- [What you have to do]: Exactly the lines from the one containing "The image size is (1232, 955)." through the end of the data, and nothing more, should be retyped; pictures stay out.

(Collected data entries)
<<<<
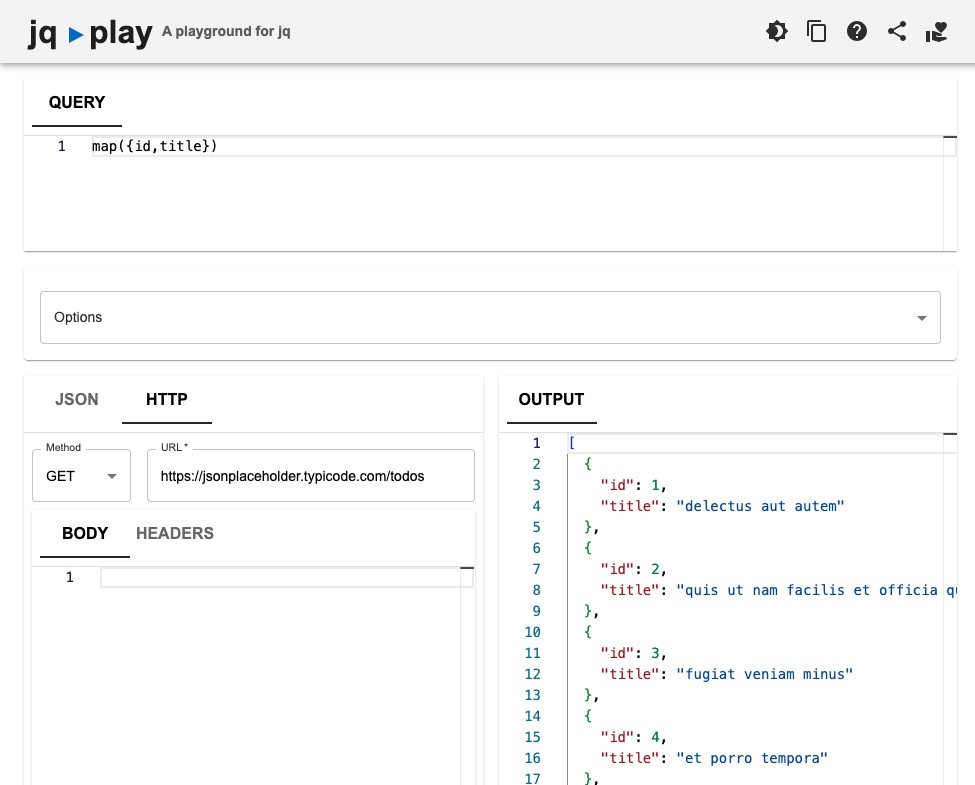Click the jq play logo
The height and width of the screenshot is (785, 975).
click(90, 33)
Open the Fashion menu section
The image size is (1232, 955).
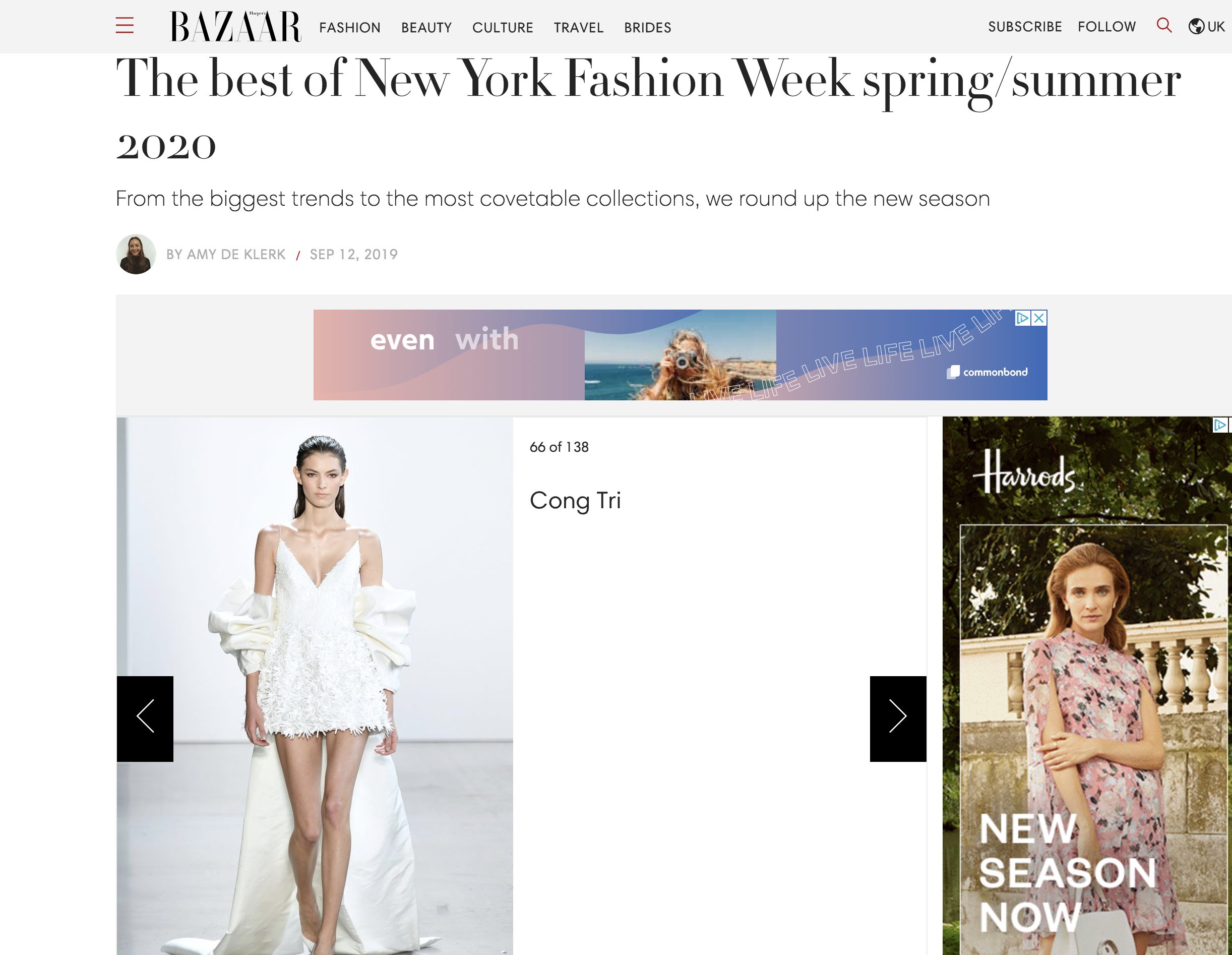coord(350,28)
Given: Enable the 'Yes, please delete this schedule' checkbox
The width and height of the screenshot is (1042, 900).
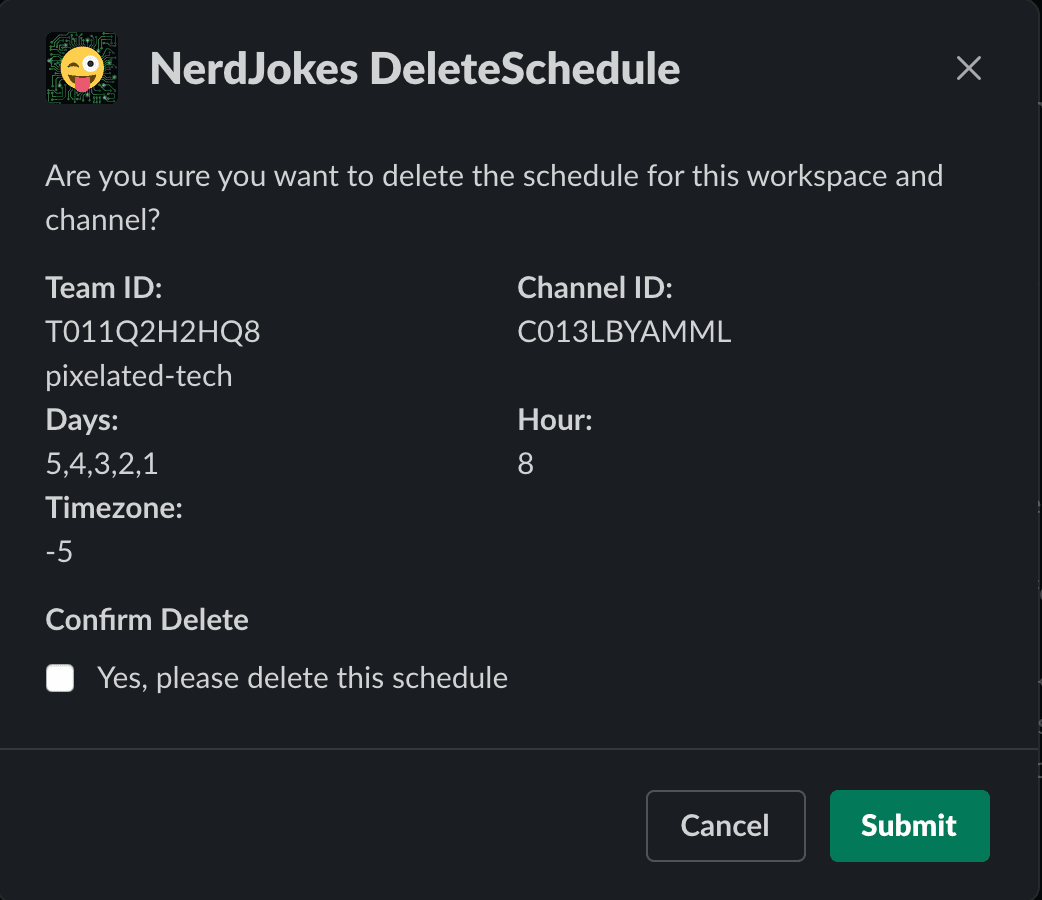Looking at the screenshot, I should (x=60, y=678).
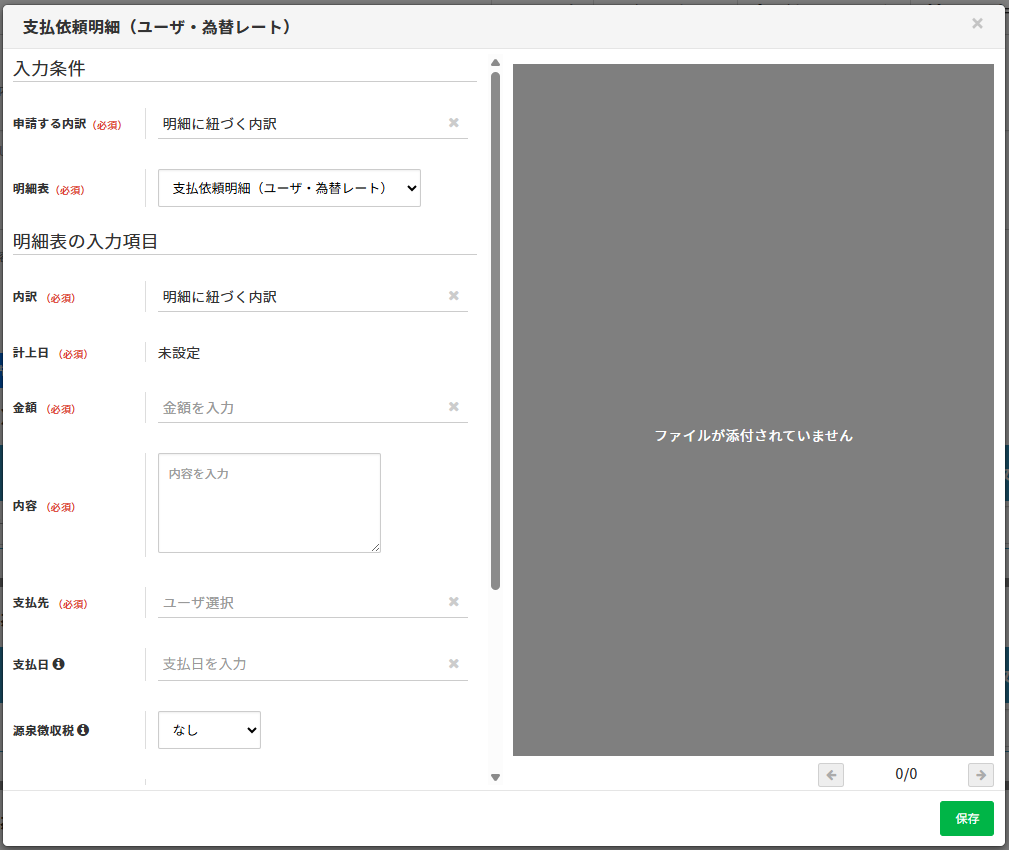
Task: Open the 申請する内訳 selection field
Action: (300, 124)
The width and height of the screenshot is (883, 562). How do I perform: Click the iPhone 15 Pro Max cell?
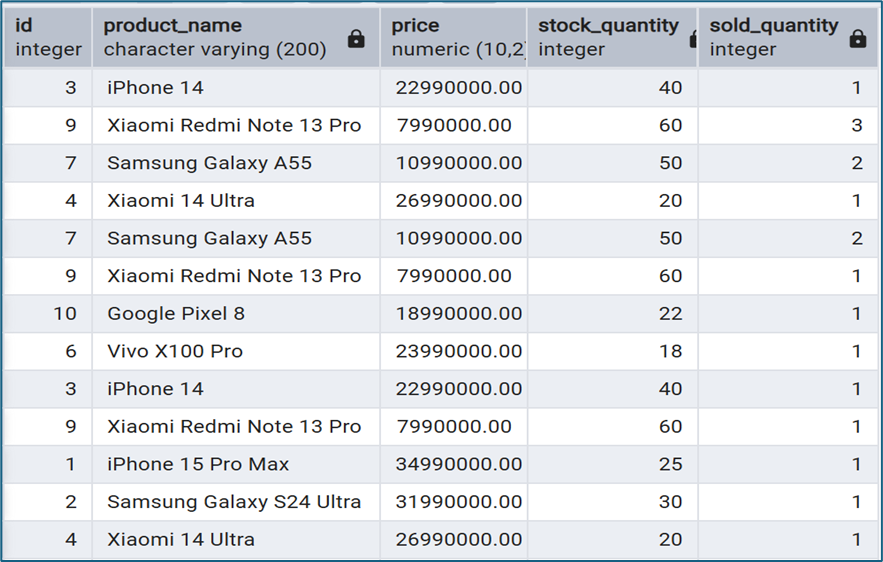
>>>>
- [Problem solution]:
The image size is (1232, 955).
coord(350,28)
Given: Enable the 'Yes, please delete this schedule' checkbox
The width and height of the screenshot is (1042, 900).
Looking at the screenshot, I should (x=60, y=678).
Task: Open the 申請する内訳 selection field
Action: (300, 124)
The width and height of the screenshot is (883, 562). How do I perform: Click the iPhone 15 Pro Max cell?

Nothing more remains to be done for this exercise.